» What you will do: Exact transcription with no images: write out all of the entries below.

(Collected data)
☆ ☆ ☆ ☆ ☆

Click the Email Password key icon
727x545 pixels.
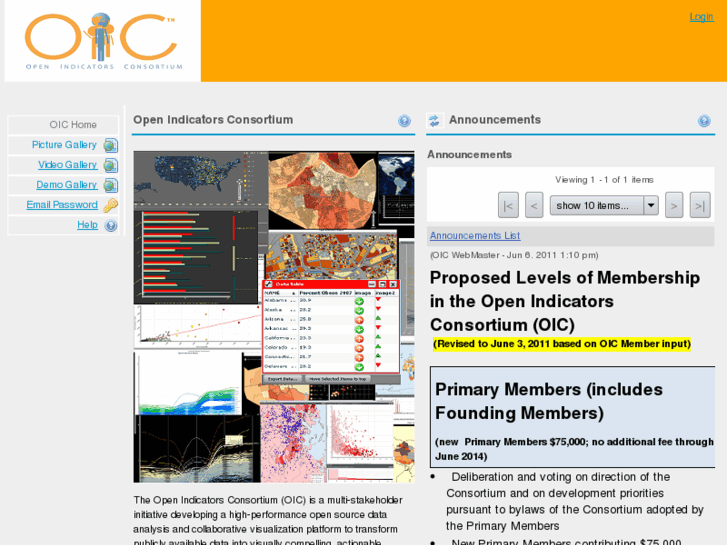[110, 205]
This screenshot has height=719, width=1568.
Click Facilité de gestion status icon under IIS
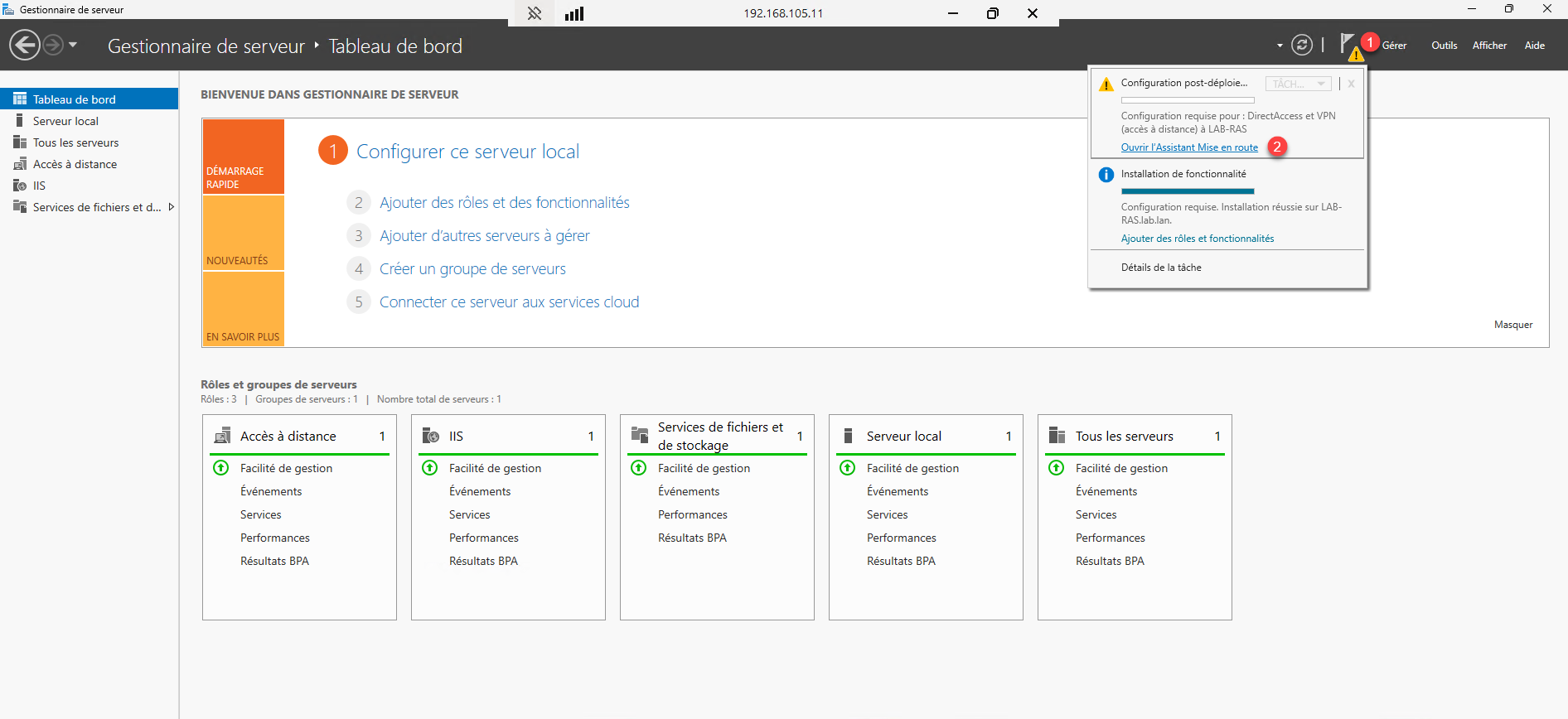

☆ ☆ ☆ ☆ ☆

» Response area:
Click the Email Password key icon
727x545 pixels.
[110, 205]
This screenshot has height=719, width=1568.
Click Facilité de gestion status icon under IIS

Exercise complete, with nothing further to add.